So -- over on Tumblr, someone made the comment that you can't call out people for their ableism if they don't know what 'ableism' means. So when we in the disability community talk about it, we're basically preaching to the choir.

So I've decided to post a definition of 'Ableism' with slightly different phrasing each time every couple of days. ...Most of the definitions are my own words (or will be). One is from Merriam-Webster Online, and one is from Disability Rhetoric by Jay Timothy Dolmage.

Here are the ones I've got, so far:

1) Ableism is when you discount someone's humanity because they do not have all the 'standard' abilities we're taught to expect.

2) Ableism is when you accept a culturally contrived 'standard' of human ability, and measure the value of a human life against that standard.

3) Ableism renders disability as abject, invisible, disposable, less than human, while able-bodiedness is represented as at once ideal, normal, and the mean or default. [That's Dolmage's)

4) 'Ableism' is the idealization of ability.

### SOURCE MATERIAL
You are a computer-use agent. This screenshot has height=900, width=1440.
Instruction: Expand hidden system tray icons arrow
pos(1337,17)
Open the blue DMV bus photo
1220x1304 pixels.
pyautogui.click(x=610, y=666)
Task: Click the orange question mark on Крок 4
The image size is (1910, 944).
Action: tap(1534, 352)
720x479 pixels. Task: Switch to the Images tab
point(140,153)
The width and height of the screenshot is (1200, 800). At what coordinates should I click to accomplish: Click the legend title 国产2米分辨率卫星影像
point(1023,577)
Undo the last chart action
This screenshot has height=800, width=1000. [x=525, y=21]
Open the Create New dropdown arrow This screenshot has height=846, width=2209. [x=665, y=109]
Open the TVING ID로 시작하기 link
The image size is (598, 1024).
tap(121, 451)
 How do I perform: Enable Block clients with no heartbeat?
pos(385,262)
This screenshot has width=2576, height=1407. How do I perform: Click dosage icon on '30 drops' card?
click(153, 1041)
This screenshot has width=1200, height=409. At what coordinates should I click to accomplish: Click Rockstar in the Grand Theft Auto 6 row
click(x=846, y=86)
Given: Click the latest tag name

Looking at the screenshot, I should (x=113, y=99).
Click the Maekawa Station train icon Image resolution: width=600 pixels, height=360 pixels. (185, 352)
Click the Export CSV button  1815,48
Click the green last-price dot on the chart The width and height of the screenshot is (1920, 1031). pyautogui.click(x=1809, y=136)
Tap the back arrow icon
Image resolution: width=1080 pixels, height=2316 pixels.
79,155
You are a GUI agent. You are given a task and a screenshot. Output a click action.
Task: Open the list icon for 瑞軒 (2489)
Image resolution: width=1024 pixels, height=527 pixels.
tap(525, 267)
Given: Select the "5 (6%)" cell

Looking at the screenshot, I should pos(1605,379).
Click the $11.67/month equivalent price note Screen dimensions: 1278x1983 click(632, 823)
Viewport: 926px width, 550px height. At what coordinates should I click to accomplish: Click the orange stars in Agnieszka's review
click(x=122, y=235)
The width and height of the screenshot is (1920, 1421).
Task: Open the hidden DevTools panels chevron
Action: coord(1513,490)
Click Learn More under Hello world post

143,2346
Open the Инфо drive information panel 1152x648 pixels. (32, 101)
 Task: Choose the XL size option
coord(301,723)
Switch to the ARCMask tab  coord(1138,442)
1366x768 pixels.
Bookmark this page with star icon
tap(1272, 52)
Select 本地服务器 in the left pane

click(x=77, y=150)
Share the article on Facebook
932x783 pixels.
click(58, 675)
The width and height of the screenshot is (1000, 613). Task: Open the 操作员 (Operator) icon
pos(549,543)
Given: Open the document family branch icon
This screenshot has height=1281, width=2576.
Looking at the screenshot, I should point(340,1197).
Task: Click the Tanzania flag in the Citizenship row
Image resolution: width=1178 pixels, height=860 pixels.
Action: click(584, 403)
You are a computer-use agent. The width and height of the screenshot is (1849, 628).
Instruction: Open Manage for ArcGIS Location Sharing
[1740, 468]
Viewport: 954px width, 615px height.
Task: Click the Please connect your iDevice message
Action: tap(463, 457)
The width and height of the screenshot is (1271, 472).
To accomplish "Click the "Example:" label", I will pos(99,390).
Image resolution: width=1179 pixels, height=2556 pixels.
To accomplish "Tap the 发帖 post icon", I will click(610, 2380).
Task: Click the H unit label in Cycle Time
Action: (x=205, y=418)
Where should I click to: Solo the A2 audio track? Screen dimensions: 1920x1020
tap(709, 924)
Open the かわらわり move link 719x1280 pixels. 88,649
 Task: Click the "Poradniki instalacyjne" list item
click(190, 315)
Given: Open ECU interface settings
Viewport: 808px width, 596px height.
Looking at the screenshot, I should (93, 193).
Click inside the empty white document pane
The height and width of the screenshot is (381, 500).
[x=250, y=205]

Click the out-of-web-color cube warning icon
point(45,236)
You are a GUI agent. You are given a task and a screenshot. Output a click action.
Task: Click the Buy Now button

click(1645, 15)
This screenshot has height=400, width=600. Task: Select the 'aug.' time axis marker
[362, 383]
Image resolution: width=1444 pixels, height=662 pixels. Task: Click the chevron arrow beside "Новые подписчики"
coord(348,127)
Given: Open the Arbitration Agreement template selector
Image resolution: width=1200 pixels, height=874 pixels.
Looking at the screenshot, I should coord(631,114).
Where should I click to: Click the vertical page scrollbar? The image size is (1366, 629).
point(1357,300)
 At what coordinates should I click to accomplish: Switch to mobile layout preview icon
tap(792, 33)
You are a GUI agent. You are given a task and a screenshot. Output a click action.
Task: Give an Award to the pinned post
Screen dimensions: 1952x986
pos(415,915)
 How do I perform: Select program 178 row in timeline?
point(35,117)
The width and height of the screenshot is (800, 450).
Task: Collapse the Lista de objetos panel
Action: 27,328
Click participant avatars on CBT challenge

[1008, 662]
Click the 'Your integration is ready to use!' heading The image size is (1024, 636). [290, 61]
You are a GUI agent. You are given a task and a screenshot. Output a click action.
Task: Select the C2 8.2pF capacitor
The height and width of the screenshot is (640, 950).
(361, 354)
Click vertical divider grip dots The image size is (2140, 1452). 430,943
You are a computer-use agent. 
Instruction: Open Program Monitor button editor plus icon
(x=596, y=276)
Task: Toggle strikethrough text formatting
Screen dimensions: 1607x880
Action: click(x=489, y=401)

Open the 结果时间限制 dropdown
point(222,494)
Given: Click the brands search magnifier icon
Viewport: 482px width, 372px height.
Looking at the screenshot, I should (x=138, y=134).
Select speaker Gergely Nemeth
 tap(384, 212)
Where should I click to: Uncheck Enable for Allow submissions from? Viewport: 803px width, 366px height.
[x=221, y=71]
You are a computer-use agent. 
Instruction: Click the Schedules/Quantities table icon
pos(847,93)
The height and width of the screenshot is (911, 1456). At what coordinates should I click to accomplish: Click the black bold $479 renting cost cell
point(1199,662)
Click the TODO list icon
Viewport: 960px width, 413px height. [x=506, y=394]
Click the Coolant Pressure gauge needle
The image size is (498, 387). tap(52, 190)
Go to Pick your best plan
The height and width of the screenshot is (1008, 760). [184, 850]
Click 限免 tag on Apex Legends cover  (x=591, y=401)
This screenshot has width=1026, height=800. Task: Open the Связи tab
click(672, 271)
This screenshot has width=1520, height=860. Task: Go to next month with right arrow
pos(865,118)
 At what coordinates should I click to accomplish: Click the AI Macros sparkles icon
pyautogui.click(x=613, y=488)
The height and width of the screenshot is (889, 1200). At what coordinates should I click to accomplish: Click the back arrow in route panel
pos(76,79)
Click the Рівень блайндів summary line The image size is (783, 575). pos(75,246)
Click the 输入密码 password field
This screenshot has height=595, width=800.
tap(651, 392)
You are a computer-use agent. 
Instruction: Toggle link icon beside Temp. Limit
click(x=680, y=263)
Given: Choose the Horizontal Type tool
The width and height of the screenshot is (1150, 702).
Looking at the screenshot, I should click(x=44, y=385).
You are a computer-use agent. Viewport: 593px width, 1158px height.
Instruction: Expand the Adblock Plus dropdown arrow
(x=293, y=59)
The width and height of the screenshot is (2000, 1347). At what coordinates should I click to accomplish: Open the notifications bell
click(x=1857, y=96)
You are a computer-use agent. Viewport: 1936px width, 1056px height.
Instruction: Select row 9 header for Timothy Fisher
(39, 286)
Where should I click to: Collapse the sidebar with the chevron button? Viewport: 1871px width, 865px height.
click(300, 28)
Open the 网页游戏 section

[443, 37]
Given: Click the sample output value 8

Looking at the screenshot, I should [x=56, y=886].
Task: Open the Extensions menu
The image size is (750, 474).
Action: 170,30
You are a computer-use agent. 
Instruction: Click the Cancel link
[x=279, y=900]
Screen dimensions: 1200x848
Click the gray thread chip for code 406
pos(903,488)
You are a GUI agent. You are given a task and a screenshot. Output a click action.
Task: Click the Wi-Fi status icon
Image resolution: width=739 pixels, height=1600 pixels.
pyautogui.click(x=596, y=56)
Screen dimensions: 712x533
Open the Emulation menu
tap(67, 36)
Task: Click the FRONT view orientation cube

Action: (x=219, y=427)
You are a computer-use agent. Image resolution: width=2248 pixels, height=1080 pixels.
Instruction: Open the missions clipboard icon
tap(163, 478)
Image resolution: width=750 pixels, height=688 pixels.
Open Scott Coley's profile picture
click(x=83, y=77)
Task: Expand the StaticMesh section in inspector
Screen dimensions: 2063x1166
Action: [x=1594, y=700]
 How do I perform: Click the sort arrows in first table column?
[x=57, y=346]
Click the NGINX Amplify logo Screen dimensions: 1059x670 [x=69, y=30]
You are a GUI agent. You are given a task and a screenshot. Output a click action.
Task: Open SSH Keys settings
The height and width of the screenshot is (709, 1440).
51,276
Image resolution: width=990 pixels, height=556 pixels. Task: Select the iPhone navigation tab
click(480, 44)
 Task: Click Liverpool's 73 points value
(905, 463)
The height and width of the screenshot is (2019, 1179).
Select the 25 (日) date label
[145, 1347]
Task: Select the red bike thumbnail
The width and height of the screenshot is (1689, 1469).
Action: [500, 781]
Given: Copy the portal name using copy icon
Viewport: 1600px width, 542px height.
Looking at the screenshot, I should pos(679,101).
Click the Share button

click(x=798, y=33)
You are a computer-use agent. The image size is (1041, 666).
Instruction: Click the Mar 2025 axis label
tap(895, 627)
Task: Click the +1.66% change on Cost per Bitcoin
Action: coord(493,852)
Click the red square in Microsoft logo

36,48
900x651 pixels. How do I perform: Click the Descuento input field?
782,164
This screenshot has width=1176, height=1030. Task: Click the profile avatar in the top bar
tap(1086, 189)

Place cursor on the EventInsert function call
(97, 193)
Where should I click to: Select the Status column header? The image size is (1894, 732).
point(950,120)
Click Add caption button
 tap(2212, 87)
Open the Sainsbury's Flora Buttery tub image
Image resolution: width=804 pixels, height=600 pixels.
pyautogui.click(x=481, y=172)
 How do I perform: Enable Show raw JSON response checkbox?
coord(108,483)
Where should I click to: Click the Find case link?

### TASKS TO COMPLETE
1/ In the post about ableism, which two outside sources does the writer say two of the definitions come from?
2/ In the records, copy out everything from the line containing "The width and height of the screenshot is (1200, 800)." down to the line containing "pos(385,262)", including both of those lines.

### RESPONSES
1/ Merriam-Webster Online and Disability Rhetoric by Jay Timothy Dolmage.

2/
The width and height of the screenshot is (1200, 800). At what coordinates should I click to accomplish: Click the legend title 国产2米分辨率卫星影像
point(1023,577)
Undo the last chart action
This screenshot has height=800, width=1000. [x=525, y=21]
Open the Create New dropdown arrow This screenshot has height=846, width=2209. [x=665, y=109]
Open the TVING ID로 시작하기 link
The image size is (598, 1024).
tap(121, 451)
 How do I perform: Enable Block clients with no heartbeat?
pos(385,262)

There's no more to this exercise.